Task set —
- a) Using the Ostertagia summary, decide whether each statement agrees with it: (i) the worm damages the abomasum only in its adult stage; (ii) the worm releases the apyrase through its feeding end; (iii) much is known about how such worms escape the host's immune responses. Answer yes or no for each and quote the deciding words.
- b) Write out the part of the Ostertagia summary that starts at the words "Submitted to: Parasitology" and stops after "arthropods. Parasitology. 138:333-243.".
- c) Turn the paragraph of the Ostertagia summary that begins "Interpretive Summary: Ostertagia ostertagi" into a short list that keeps its main facts.

Selected excerpt —
*** Begin section ***

Submitted to: Parasitology
Publication Type: Peer Reviewed Journal
Publication Acceptance Date: 7/20/2010
Publication Date: 9/1/2010
Citation: Zarlenga, D.S., Gasbarre, L.C., Nisbet, A.J., Garrett, W.M. 2010. A calcium-activated nucleotidase secreted from Ostertagia ostertagi fourth stage larvae is a member of the novel salivary apyrases present in blood-feeding arthropods. Parasitology. 138:333-243.

Interpretive Summary: Ostertagia ostertagi, often called the brown stomach worm of cattle, damages the abomasum during larval development, and during the tissue feeding adult stage. Ostertagia is among the most pathogenic of this parasite group in the world. Little is known of how this and similar worms escape the strong immune responses normally exhibited by the host. Herein, we identified an ATP diphosphohydrolase secreted by the parasite which is capable of degrading key host nucleotides required for cell signaling and initiating an inflammatory response. Controlling the local concentration of nucleotides therefore confers an advantage to nematode establishment and survival. Given that the parasite secretes this apyrase through the feeding end of the worm, such a molecule warrants targeting for vaccine development because interrupting this process could drastically affect the ability of the worm to metabolize nutrients and/or modulate the local immune responses. Inasmuch as the crystal structure of the human homologue is known, this could help in the design of compounds to specifically attenuate the function of this enzyme in Ostertagia as well as many other related GI nematodes.

*** End section ***

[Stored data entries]

*** Begin section ***

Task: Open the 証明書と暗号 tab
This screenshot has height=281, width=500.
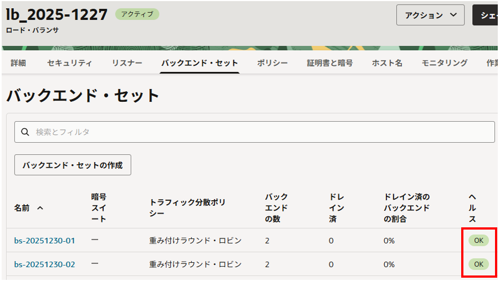Action: (x=330, y=63)
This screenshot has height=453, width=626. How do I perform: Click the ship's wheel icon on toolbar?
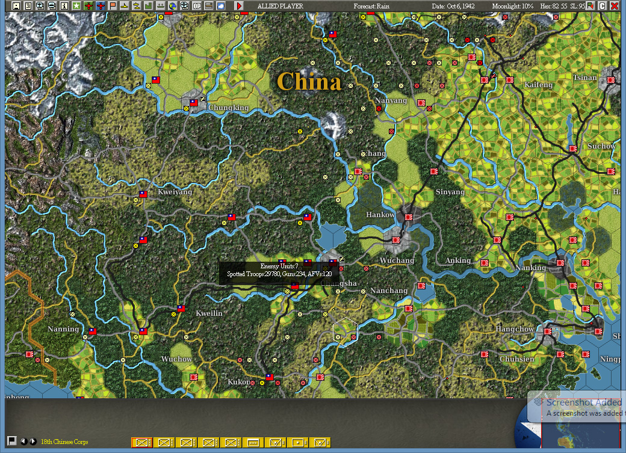point(185,7)
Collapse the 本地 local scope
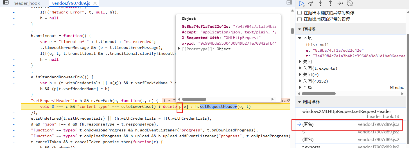This screenshot has height=148, width=409. click(300, 38)
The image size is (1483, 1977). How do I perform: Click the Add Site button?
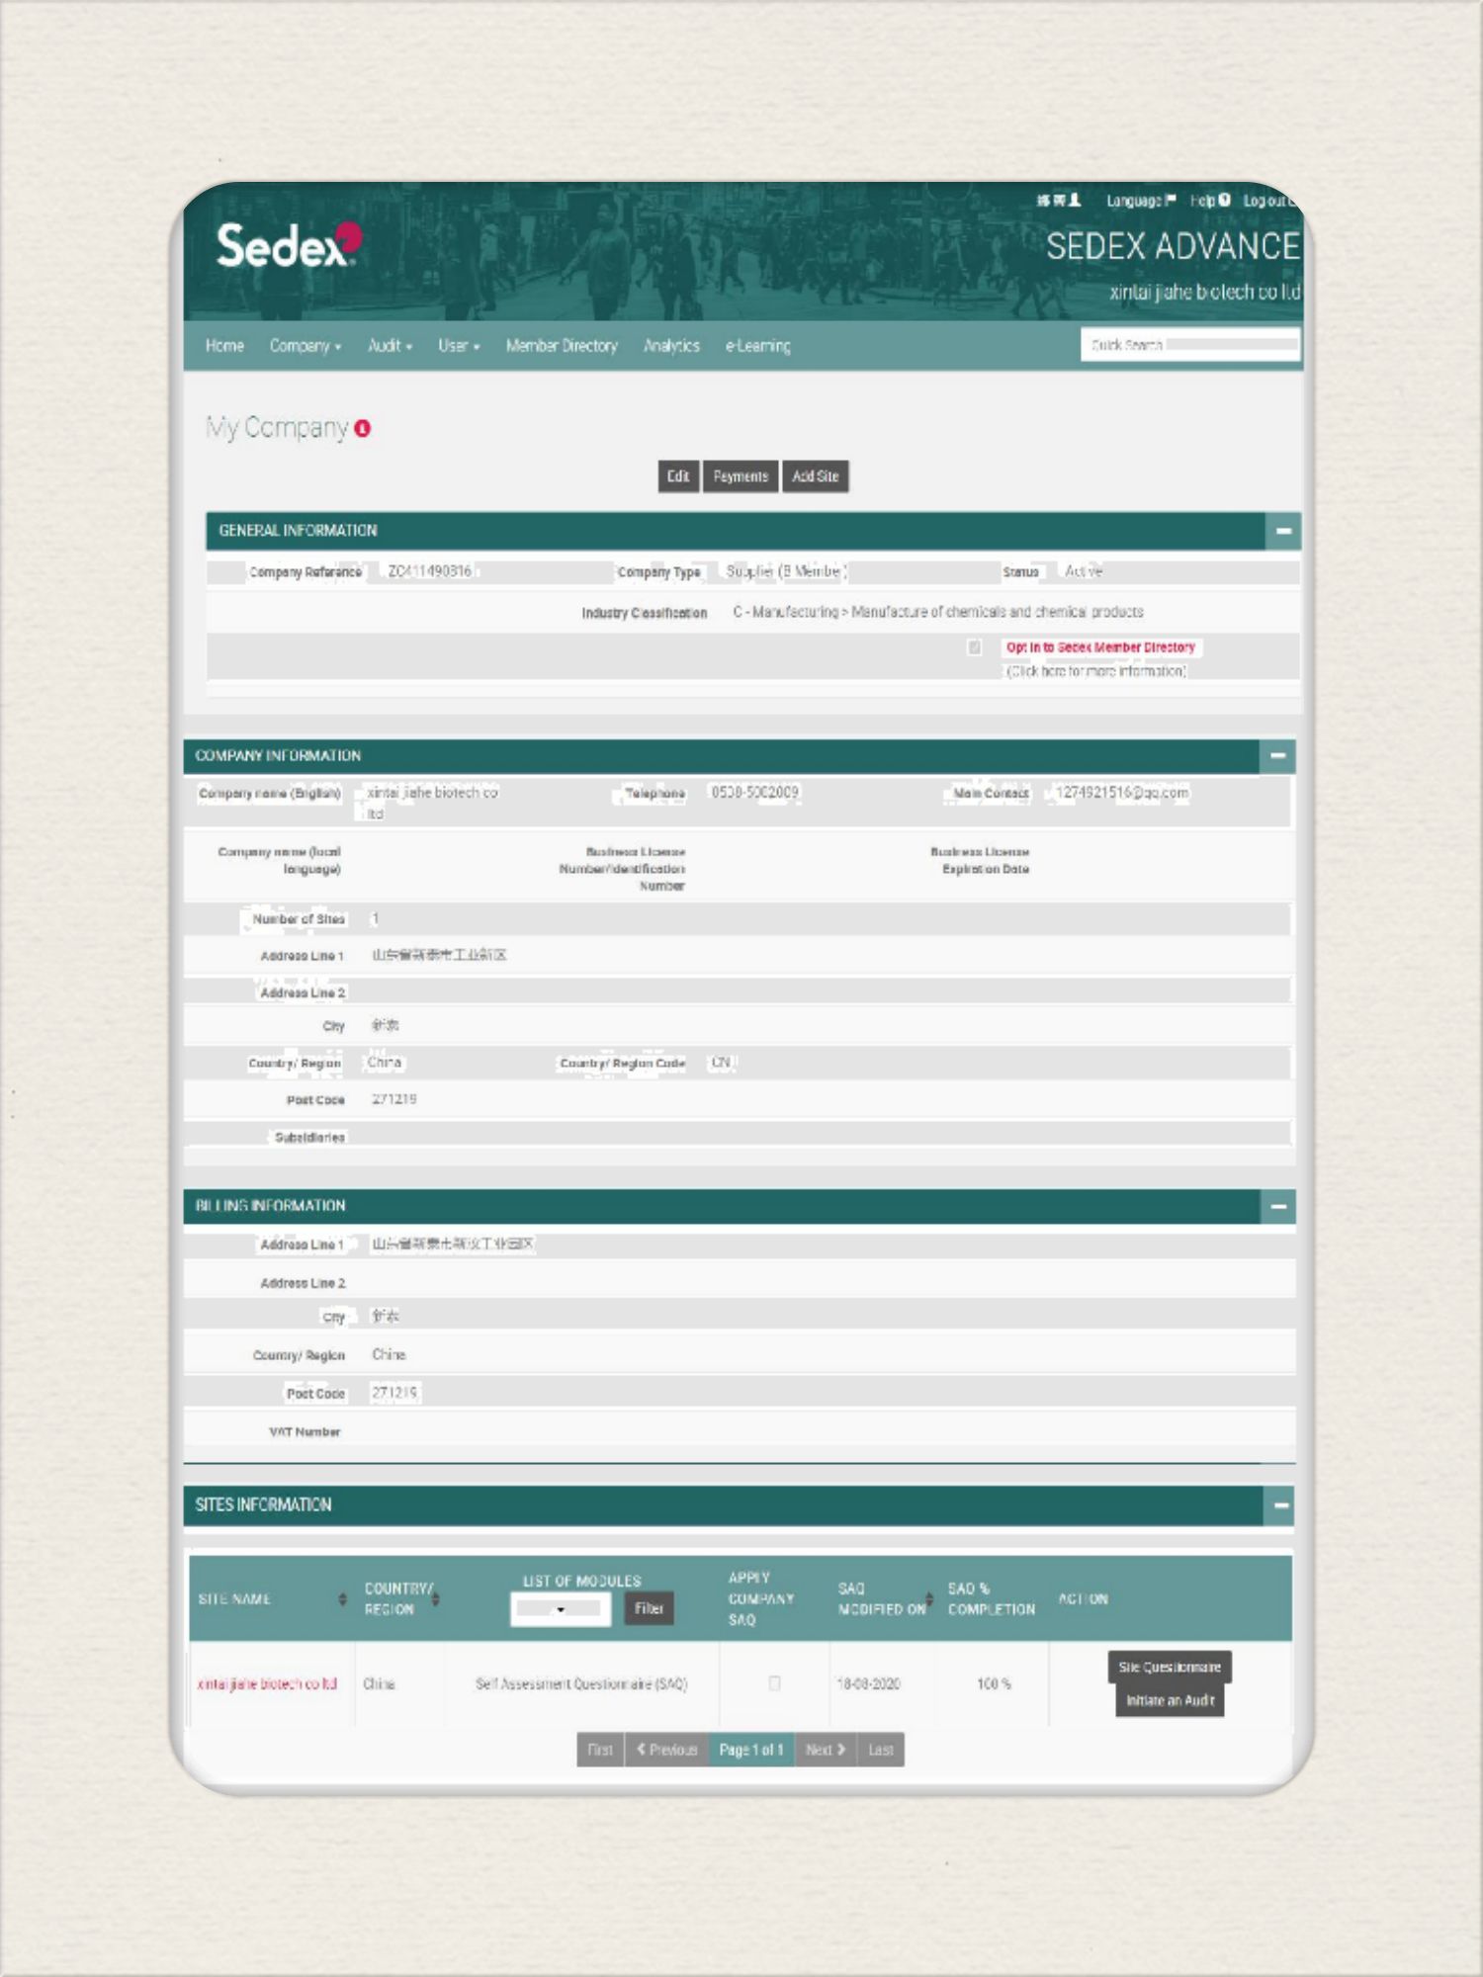coord(815,476)
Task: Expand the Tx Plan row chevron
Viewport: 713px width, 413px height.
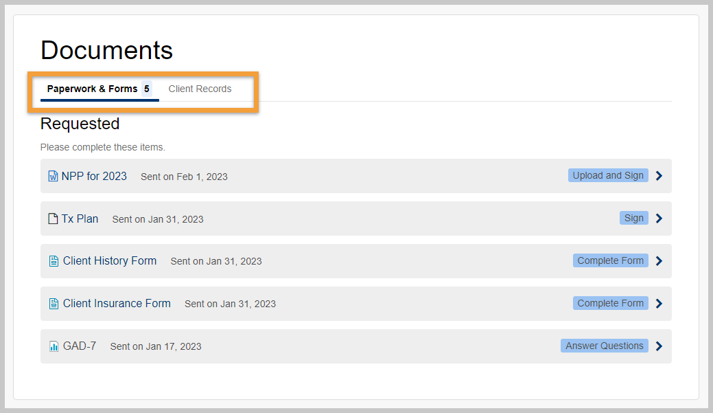Action: pos(659,218)
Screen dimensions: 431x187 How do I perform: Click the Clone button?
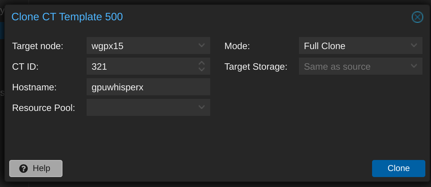tap(399, 169)
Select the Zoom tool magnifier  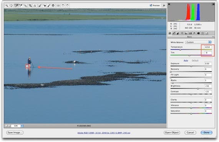coord(7,6)
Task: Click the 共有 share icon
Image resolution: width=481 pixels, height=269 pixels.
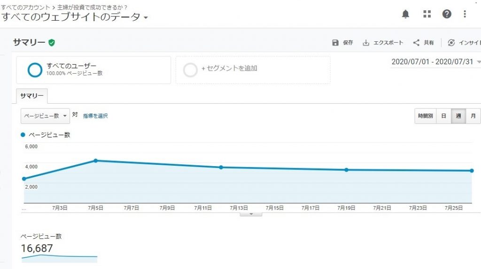Action: 416,43
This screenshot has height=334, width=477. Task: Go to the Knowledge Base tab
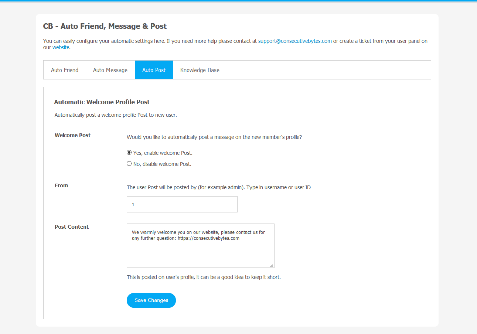pyautogui.click(x=200, y=70)
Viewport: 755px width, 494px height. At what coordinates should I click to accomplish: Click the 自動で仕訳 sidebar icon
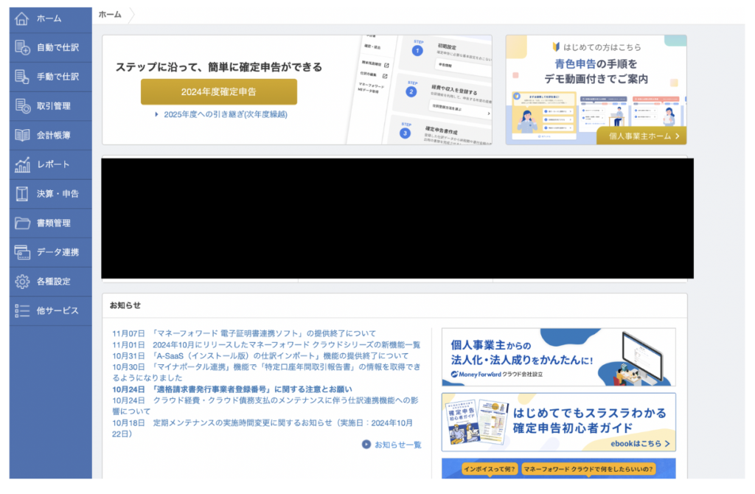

*** End section ***

Task answers —
- a)
(i) No: "damages the abomasum during larval development, and during the tissue feeding adult stage"
(ii) Yes: "the parasite secretes this apyrase through the feeding end of the worm"
(iii) No: "Little is known of how this and similar worms escape the strong immune responses normally exhibited by the host"

- b)
Submitted to: Parasitology
Publication Type: Peer Reviewed Journal
Publication Acceptance Date: 7/20/2010
Publication Date: 9/1/2010
Citation: Zarlenga, D.S., Gasbarre, L.C., Nisbet, A.J., Garrett, W.M. 2010. A calcium-activated nucleotidase secreted from Ostertagia ostertagi fourth stage larvae is a member of the novel salivary apyrases present in blood-feeding arthropods. Parasitology. 138:333-243.

- c)
- Ostertagia ostertagi, the brown stomach worm of cattle, damages the abomasum both as larvae and as tissue-feeding adults.
- It is among the most pathogenic worms of its group in the world.
- Little is known about how this worm and similar worms escape the host's strong immune responses.
- The parasite secretes an ATP diphosphohydrolase that breaks down key host nucleotides needed for cell signaling and for starting an inflammatory response.
- Controlling local nucleotide levels helps the worm establish itself and survive.
- The worm secretes this apyrase through its feeding end, which makes it a vaccine target. Blocking it could badly affect the worm's ability to metabolize nutrients and/or modulate local immune responses.
- The crystal structure of the human homologue is known, which could help in designing compounds that weaken this enzyme in Ostertagia and many related GI nematodes.